Observing the Corona
Because the corona is so faint, you need special conditions or equipment to study it. Here are some ways you can observe or explore it:
Total Solar Eclipse
This is the most dramatic method. When the Moon fully covers the Sun’s bright face, the corona shines out as a glowing halo. During the few minutes of totality you can see delicate streamers and the red chromosphere edge. It’s essential to use eclipse glasses or filters to watch safely until just before totality (and again after). Planning is key: you must be in the Moon’s shadow path and have clear skies to experience the corona directly.
Coronagraphs
These are telescopes designed to block out the Sun’s disk (with an occulting disk) so the corona is visible all the time. NASA’s SOHO spacecraft carries coronagraphs (like LASCO) that continuously image the corona and CMEs. Even some skilled amateurs have built small coronagraph attachments to their telescopes. In a coronagraph you essentially create an artificial eclipse by inserting a disk that matches the Sun’s image. This lets you record coronal structures or CMEs from the ground (best from a dark, high-altitude location). Note that even tiny amounts of scattered light (from air, dust, or the optics) can overwhelm the corona – one amateur noted that at sea level the scattered blue sky is brighter than the corona – which is why eclipse or space observations are so useful.
Hydrogen-Alpha Telescopes
While not showing the white-light corona itself, these specialized solar telescopes reveal the chromosphere and prominences (clouds of hydrogen gas at the Sun’s edge) that are part of coronal activity. A 656.3 nm H‑alpha filter makes prominences glow bright red against the sky. These prominences are held up by coronal magnetic fields, so watching them (especially before or during an eruption) gives clues about coronal activity. During an eclipse you see a thin red rim – the chromosphere – but with an H‑alpha telescope you can observe those red features anytime. Modern amateur H‑alpha telescopes (like Coronado and DayStar systems) let you safely view solar activity and even capture video. (Of course never look at the unfiltered Sun; always use certified solar filters or dedicated solar telescopes.)

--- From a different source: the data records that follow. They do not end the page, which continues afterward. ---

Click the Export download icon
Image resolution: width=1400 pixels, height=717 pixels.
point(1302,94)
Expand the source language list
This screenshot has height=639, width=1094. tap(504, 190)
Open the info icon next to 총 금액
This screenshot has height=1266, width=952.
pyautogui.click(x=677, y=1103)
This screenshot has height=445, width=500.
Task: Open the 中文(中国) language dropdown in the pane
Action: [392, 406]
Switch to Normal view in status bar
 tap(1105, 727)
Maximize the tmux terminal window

Satellite Data and Online Observatories
Even without your own telescope, you can “observe” the corona by looking at images from space probes. Websites for SOHO, SDO, the Parker Solar Probe, and NOAA’s space weather center post near-real-time pictures of the corona in different wavelengths. You can watch streamers shift and CMEs erupt on your computer. This data is freely available and a great resource for amateur study.